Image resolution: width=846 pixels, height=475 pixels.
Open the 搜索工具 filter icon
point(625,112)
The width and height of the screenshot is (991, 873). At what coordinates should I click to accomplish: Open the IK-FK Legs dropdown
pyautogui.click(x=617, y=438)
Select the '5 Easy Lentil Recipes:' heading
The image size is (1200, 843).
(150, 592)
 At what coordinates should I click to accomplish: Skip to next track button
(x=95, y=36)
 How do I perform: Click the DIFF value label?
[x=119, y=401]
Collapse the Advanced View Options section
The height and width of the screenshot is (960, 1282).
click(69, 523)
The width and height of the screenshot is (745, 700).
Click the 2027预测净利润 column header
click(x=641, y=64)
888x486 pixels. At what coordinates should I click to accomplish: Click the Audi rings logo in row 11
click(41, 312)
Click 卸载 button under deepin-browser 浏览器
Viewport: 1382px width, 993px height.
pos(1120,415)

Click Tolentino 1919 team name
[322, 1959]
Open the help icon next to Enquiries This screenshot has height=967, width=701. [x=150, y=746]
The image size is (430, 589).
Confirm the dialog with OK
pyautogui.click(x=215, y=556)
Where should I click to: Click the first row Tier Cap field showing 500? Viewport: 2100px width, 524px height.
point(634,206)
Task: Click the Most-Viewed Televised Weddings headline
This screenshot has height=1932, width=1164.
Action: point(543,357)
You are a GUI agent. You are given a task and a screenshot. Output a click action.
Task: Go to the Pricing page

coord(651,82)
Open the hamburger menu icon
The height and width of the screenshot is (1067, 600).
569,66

**WHAT YOU HAVE TO DO:** May I have exactly the lines from the one containing "How do I perform: Click" through the last line of the data, both included?

**RESPONSE TO THE EXERCISE:**
 How do I perform: Click the DIFF value label?
[x=119, y=401]
Collapse the Advanced View Options section
The height and width of the screenshot is (960, 1282).
click(69, 523)
The width and height of the screenshot is (745, 700).
Click the 2027预测净利润 column header
click(x=641, y=64)
888x486 pixels. At what coordinates should I click to accomplish: Click the Audi rings logo in row 11
click(41, 312)
Click 卸载 button under deepin-browser 浏览器
Viewport: 1382px width, 993px height.
pos(1120,415)

Click Tolentino 1919 team name
[322, 1959]
Open the help icon next to Enquiries This screenshot has height=967, width=701. [x=150, y=746]
The image size is (430, 589).
Confirm the dialog with OK
pyautogui.click(x=215, y=556)
Where should I click to: Click the first row Tier Cap field showing 500? Viewport: 2100px width, 524px height.
point(634,206)
Task: Click the Most-Viewed Televised Weddings headline
This screenshot has height=1932, width=1164.
Action: point(543,357)
You are a GUI agent. You are given a task and a screenshot. Output a click action.
Task: Go to the Pricing page

coord(651,82)
Open the hamburger menu icon
The height and width of the screenshot is (1067, 600).
569,66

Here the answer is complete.